[Extracted material]
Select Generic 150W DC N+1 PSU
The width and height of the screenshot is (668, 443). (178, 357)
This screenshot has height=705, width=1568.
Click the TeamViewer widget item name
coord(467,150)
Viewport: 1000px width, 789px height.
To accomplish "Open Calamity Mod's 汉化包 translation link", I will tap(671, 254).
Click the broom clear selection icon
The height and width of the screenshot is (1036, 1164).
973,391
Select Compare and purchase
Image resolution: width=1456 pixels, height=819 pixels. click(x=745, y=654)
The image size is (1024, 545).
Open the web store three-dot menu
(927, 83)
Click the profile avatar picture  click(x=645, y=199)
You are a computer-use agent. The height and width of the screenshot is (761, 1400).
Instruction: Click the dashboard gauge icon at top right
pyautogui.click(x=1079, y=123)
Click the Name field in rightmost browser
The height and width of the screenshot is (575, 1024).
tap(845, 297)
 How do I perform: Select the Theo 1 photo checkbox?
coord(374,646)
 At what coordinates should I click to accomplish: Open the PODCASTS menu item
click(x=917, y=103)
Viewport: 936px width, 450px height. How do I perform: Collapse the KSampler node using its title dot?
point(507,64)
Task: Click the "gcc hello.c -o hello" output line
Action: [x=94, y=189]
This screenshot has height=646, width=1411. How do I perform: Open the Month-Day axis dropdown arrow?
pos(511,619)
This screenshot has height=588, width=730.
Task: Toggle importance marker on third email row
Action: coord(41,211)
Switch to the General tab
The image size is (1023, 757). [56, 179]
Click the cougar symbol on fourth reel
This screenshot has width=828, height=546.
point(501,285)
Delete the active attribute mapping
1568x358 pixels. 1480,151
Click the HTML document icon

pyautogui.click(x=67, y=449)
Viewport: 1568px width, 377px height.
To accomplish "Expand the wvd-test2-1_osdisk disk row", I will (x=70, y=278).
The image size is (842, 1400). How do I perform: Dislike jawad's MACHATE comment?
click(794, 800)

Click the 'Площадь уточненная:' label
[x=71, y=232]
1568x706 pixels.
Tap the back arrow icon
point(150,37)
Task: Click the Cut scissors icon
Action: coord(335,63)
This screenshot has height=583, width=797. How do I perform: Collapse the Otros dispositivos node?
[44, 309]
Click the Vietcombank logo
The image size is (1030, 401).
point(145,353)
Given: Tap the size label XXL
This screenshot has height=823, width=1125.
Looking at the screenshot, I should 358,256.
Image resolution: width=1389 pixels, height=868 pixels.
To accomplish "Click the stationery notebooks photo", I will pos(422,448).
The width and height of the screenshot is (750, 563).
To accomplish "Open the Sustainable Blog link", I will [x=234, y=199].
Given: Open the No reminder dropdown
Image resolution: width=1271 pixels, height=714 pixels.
[/Extracted material]
> What you need to do:
What is wanted is the full set of entries above, reproduced exactly.

> Answer:
Select Generic 150W DC N+1 PSU
The width and height of the screenshot is (668, 443). (178, 357)
This screenshot has height=705, width=1568.
Click the TeamViewer widget item name
coord(467,150)
Viewport: 1000px width, 789px height.
To accomplish "Open Calamity Mod's 汉化包 translation link", I will tap(671, 254).
Click the broom clear selection icon
The height and width of the screenshot is (1036, 1164).
973,391
Select Compare and purchase
Image resolution: width=1456 pixels, height=819 pixels. click(x=745, y=654)
The image size is (1024, 545).
Open the web store three-dot menu
(927, 83)
Click the profile avatar picture  click(x=645, y=199)
You are a computer-use agent. The height and width of the screenshot is (761, 1400).
Instruction: Click the dashboard gauge icon at top right
pyautogui.click(x=1079, y=123)
Click the Name field in rightmost browser
The height and width of the screenshot is (575, 1024).
tap(845, 297)
 How do I perform: Select the Theo 1 photo checkbox?
coord(374,646)
 At what coordinates should I click to accomplish: Open the PODCASTS menu item
click(x=917, y=103)
Viewport: 936px width, 450px height. How do I perform: Collapse the KSampler node using its title dot?
point(507,64)
Task: Click the "gcc hello.c -o hello" output line
Action: [x=94, y=189]
This screenshot has height=646, width=1411. How do I perform: Open the Month-Day axis dropdown arrow?
pos(511,619)
This screenshot has height=588, width=730.
Task: Toggle importance marker on third email row
Action: coord(41,211)
Switch to the General tab
The image size is (1023, 757). [56, 179]
Click the cougar symbol on fourth reel
This screenshot has width=828, height=546.
point(501,285)
Delete the active attribute mapping
1568x358 pixels. 1480,151
Click the HTML document icon

pyautogui.click(x=67, y=449)
Viewport: 1568px width, 377px height.
To accomplish "Expand the wvd-test2-1_osdisk disk row", I will (x=70, y=278).
The image size is (842, 1400). How do I perform: Dislike jawad's MACHATE comment?
click(794, 800)

Click the 'Площадь уточненная:' label
[x=71, y=232]
1568x706 pixels.
Tap the back arrow icon
point(150,37)
Task: Click the Cut scissors icon
Action: coord(335,63)
This screenshot has height=583, width=797. How do I perform: Collapse the Otros dispositivos node?
[44, 309]
Click the Vietcombank logo
The image size is (1030, 401).
point(145,353)
Given: Tap the size label XXL
This screenshot has height=823, width=1125.
Looking at the screenshot, I should 358,256.
Image resolution: width=1389 pixels, height=868 pixels.
To accomplish "Click the stationery notebooks photo", I will pos(422,448).
The width and height of the screenshot is (750, 563).
To accomplish "Open the Sustainable Blog link", I will [x=234, y=199].
Given: Open the No reminder dropdown
Image resolution: width=1271 pixels, height=714 pixels.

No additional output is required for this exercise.